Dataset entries
==*==

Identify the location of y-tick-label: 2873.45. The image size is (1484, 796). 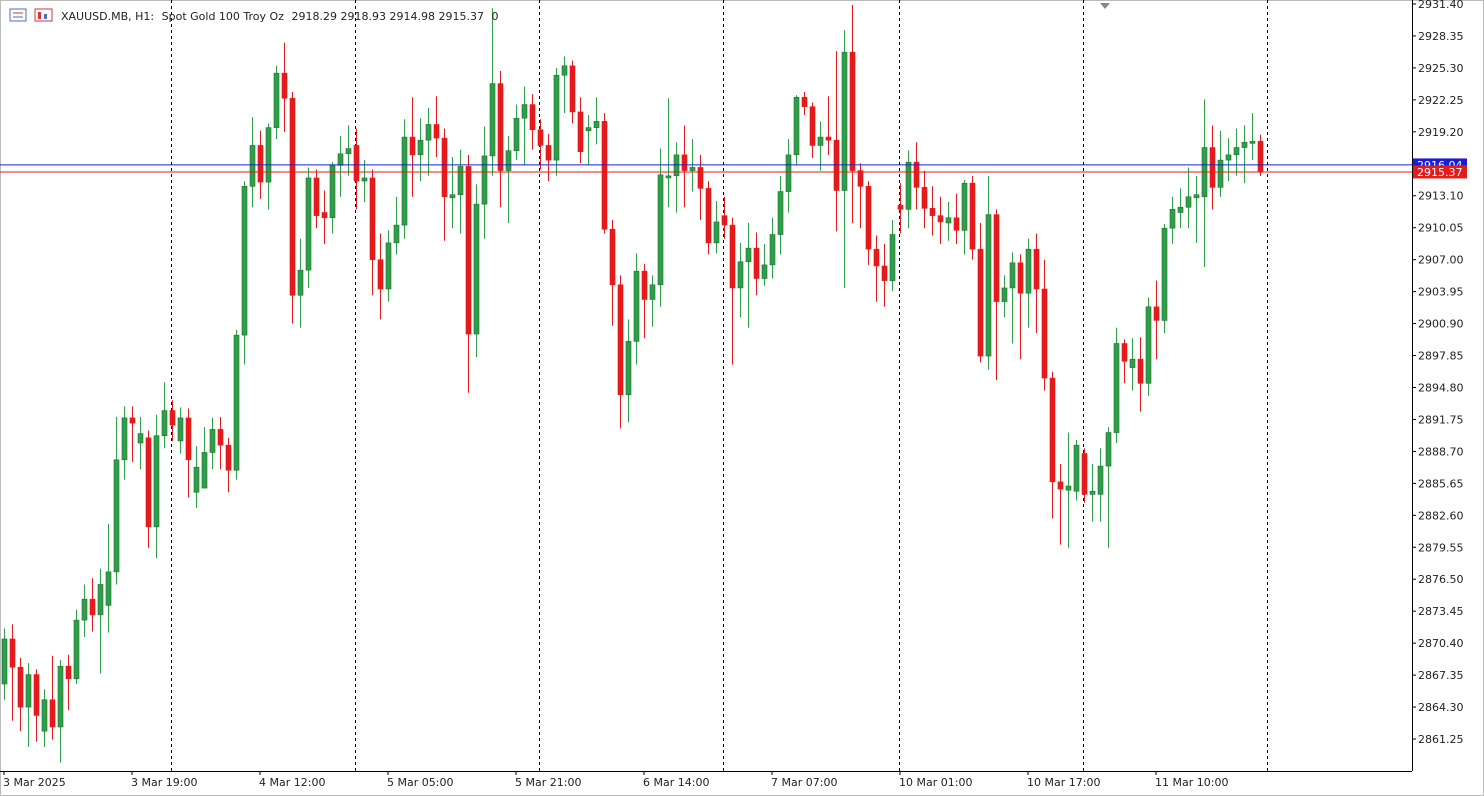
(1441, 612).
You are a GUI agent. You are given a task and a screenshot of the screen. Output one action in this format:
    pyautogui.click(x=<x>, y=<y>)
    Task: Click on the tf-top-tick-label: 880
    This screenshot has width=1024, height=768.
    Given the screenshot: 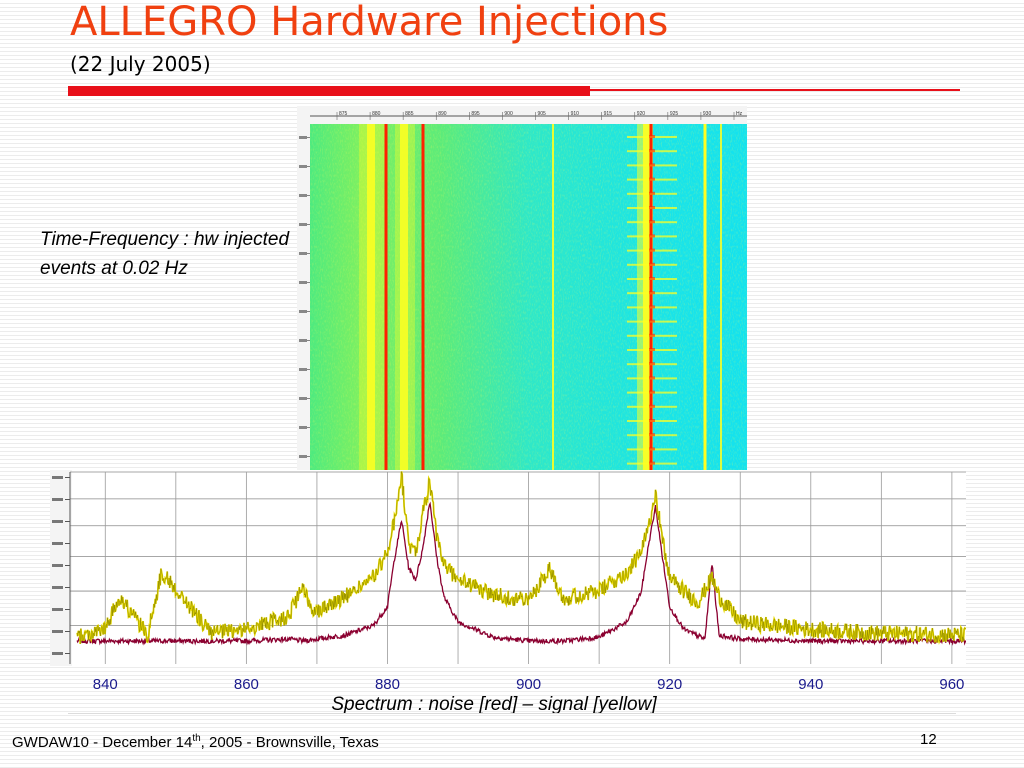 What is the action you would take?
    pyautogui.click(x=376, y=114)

==*==

:: EXERCISE ::
Starting at the beginning of the material and ending at the line containing "(1441, 612).", write those lines out again, requests included, offsetting every coordinate in the answers by adding 85. Leave the pictures out.

:: PROBLEM SOLUTION ::
Identify the location of y-tick-label: 2873.45. The image size is (1484, 796). 
(1526, 697).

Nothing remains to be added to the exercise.